Dans un communiqué daté du 15/10 [lien en arabe], l’Armée libanaise annonce la participation d’unités navales et aériennes libanaises à un exercice militaire multilatéral à Chypre (ARGONAUT 2012), aux côtés d’unités des forces armées chypriotes, britanniques, françaises, allemandes et grecques. Des hélicoptères et des canots libanais participent à ces manœuvres qui se tiennent en deux temps, à Larnaca et à Limassol, et qui sont supervisées par le Ministre chypriote de la Défense Demetris Eliades et par le commandant de la Garde nationale chypriote le lieutenant-général Stylianos Nasi. Cet exercice multilatéral était à l’ordre du jour des discussions qu’a eues le Ministre Eliades à Beyrouth les 22-23/09, discussions consacrées principalement au dossier des frontières maritimes communes et du contentieux autour de la Zone d’Exclusivité Maritime, en plus du conflit en Syrie.
Le Liban est le seul pays méditerranéen, non européen et hors-Otan, engagé dans cet exercice. Il y a, certes, la guerre en Syrie et le déploiement de moyens importants des forces de l’Otan sur la zone, et il y a aussi la résolution 1701 et une composante marine de la Finul qui est chargée de surveiller son application. Mais il y a un fait nouveau, qui risque de poser problème, l’exploitation du gaz offshore par des Etats en guerre (Liban-Israël), ou en délicatesse (Grèce, Chypre – Turquie), ou qui ont des dossiers frontaliers à gérer (Liban-Chypre-Syrie). La sécurisation du bassin méditerranéen, surtout le bassin oriental de la Méditerranée, semble nécessiter des montages complexes et compliqués, afin de stabiliser le conflit israélo-libanais, avec ses ramifications régionales et sa dimension iranienne, et pour aussi gérer les autres contentieux qui opposent les riverains des champs gaziers offshore. Des compagnies internationales sont ou seront associées à l’ensemble des opérations d’exploitation de ce gaz, de l’exploration à la commercialisation, en passant par l’extraction et la liquéfaction, et leur implication exige des garanties sécuritaires qui dépassent leurs propres compétences et qui dépassent le plus souvent aussi les capacités et volontés des Etats riverains eux-mêmes. Les enjeux géopolitiques régionaux (conflit israélo-arabe, conflit irano-arabe) et internationaux (compétition mondiale sur les ressources énergétiques, avec, dans ce cas précis, une compétition entre l’UE et la Russie sur le gaz) imposent une gestion multilatérale de la sécurité dans cette partie instable de la Méditerranée.

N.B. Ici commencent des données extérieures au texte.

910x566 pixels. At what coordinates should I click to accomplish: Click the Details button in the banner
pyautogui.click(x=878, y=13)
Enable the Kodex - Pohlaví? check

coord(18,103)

Le Liban, pays riverain, a besoin de sécuriser ses champs gaziers, pour rassurer les compagnies étrangères, et pour optimiser l’exploitation de son gaz offshore. Ses forces armées seront sollicitées par d’autres pays riverains et des partenaires internationaux afin de contribuer aux arrangements nécessaires à la stabilisation de la zone. La participation d’unités aériennes et maritimes à l’exercice multilatéral à Chypre en serait les prémices de cette contribution. Dans le cadre des arrangements interlibanais, le Hezbollah, qui dispose de moyens militaires toujours plus performants (missiles sol-mer, drone), et qui reste au cœur de la stratégie de défense nationale en dépit des réserves émises par une partie de la classe politique libanaise qui perçoit l’organisation comme un bras armé de l’Iran en Méditerranée, pense devoir s’associer à l’Armée régulière pour défendre et protéger les richesses gazières nationales face aux menaces israéliennes. La cohabitation, qui fonctionne plus ou moins bien au sud-Liban entre la communauté internationale (Finul) et le Hezbollah, sous la caution de l’Etat libanais et de l’Armée libanaise, serait-elle transposable sur mer dans le cadre de cette volonté internationale de stabiliser les zones riches en gaz du bassin oriental de la Méditerranée? Quoiqu’il en soit, l’Armée libanaise a besoin de se doter de moyens supplémentaires pour pouvoir assurer une meilleure surveillance des eaux territoriales libanaises, et pour crédibiliser sa défense des installations offshore et des zones d’exploitation du gaz (des patrouilleurs dotés de radars etc.). L’Armée libanaise a besoin aussi d’envisager une aide opérationnelle élargie de la part des pays engagés militairement sur la zone (partage des capacités de surveillance aériennes, maritimes, terrestres et spatiales). L’Armée chypriote a les mêmes besoins pratiquement. Le salut pour les deux viendrait peut-être de l’UE.